While millions of Americans report that they regularly use the internet for dating, the rate of first marriages that end in divorce is still right at 50%. Dating and getting married is much more important than flipping a coin, so why don’t American couples spend more time asking each other those tough premarital questions? Part of the reason is that many of us do not realize how much compromise and communication marriage takes until we take our vows and move in together. Dating can be intense, but at the end of the day we still have our own separate space. Couples who get pre-marriage counseling are statistically more likely to stay together, but there is a still a long way to go if we want our rates of divorce to decline.

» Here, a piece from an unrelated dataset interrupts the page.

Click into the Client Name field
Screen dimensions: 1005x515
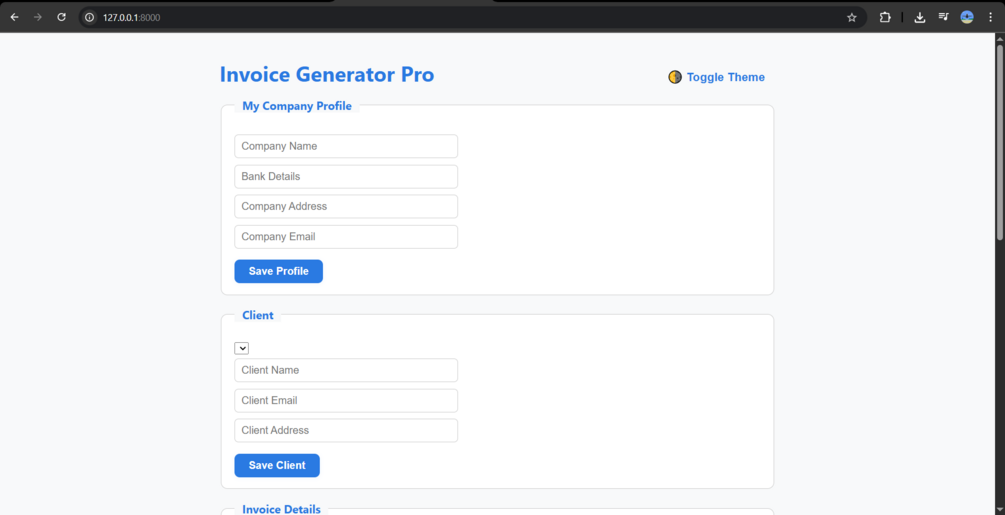point(346,370)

About half of all first marriages may end in divorce, and the rates get worse for second and third marriages: about two-thirds of all second marriages end in divorce, and about three-quarters of all third marriages end the same way. Wondering when to see a couples counselor? The answer is: before you get married. Articles and books about marriage all say the same thing: men and women communicate very differently and it can be extremely challenging to create a good outcome if you have a history of fighting without resolution.

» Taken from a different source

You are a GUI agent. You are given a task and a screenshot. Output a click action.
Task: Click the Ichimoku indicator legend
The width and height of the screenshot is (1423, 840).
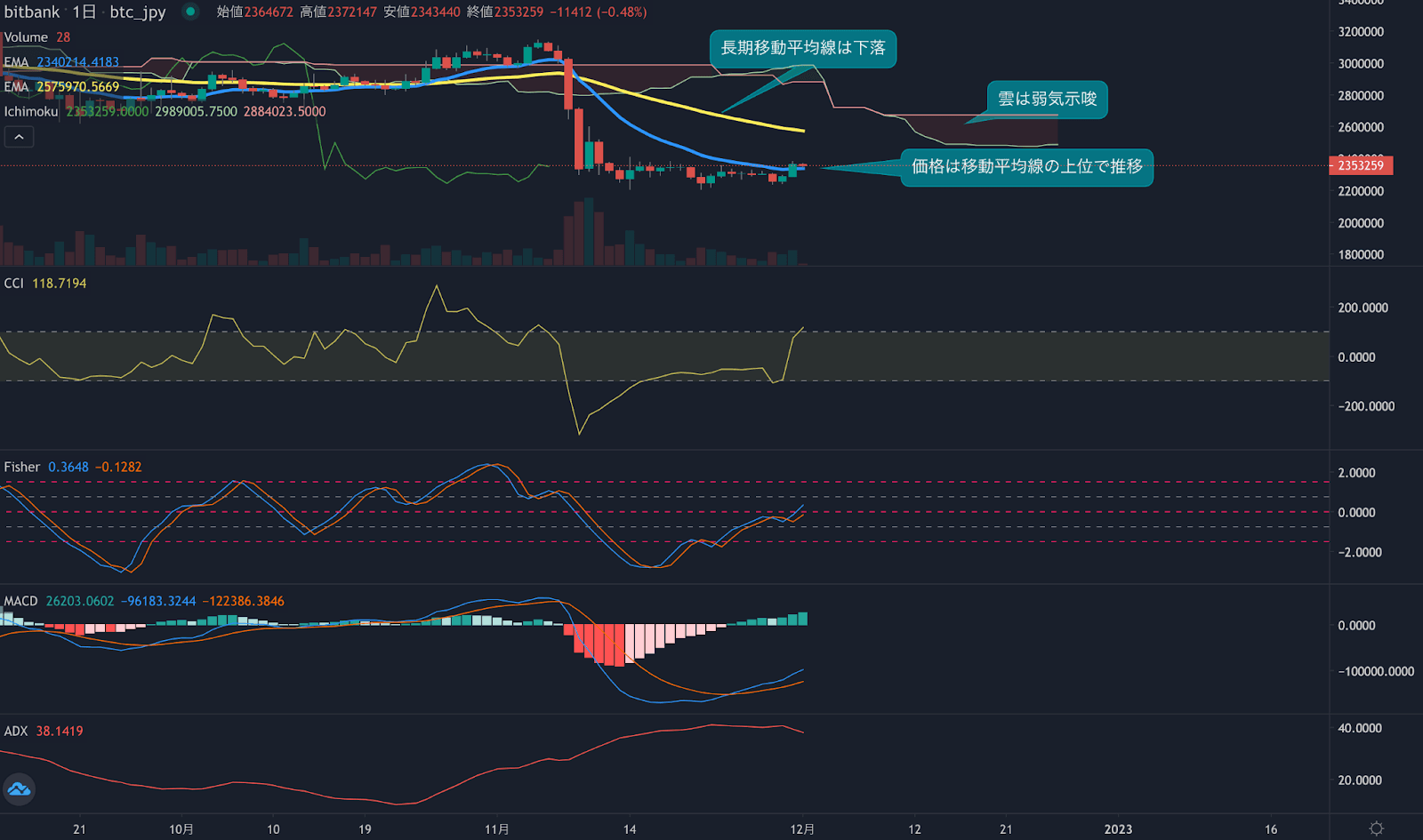pos(31,111)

In general, people who give out marriage advice say that it’s important to get a few things out on the table before your big day: who is going to handle the finances? Are we spenders or savers? Who will handle the bulk of the childcare? What are our long-term goals? There are marriages that have lasted for decades where the two people involved have different attitudes toward money, but many say that it took them years to find common ground. Nobody wants to be at war with their husband or wife, and it is extremely important to ask premarital questions before they become distractions. Money is one of those hot-button topics that can drive even close couples apart: it’s best to talk about before you get married.
The problem that a lot of couples counselors point out is that many people focus too much on their actual wedding day. Experts consistently warn people that too much emphasis on a big wedding may obscure the fact that the couple is not ready to get married. A wedding ceremony and big reception may cost more than $20,000: the pressure to put on a big show can make couples start their lives together in debt. The happiness of the wedding day is severely diminished when you want to buy a house and have children, but you’ve spent all of your money on the wedding. Take the time to address these important premarital questions: are we really ready to get married? If we work to budget for our wedding, do we have to throw a huge affair or can we keep it to a few people?
Other important premarital questions can relate to religion, parenting style, or long-term goals. You may want to spend your golden years on the beach, while your partner is looking to get active in a larger city. You should talk about your long-term goals with a couples counselor or with a psychiatrist to see whether your long-term goals are compatible. If you want very different things in life from your partner, you may want to re-think getting married. Are you just delaying the inevitable, or do you really see yourself with this person when you are in your 60s?
It can be hard for younger couples to understand the amount of self-sacrifice and commitment that it takes to make a marriage work, and more Millennials are skipping childbearing and marriage entirely. You don’t need to give up on marriage entirely, but seeing a family counselor could make communication much easier for you both, and save you a lot of late nights spent discussing money or parenting styles.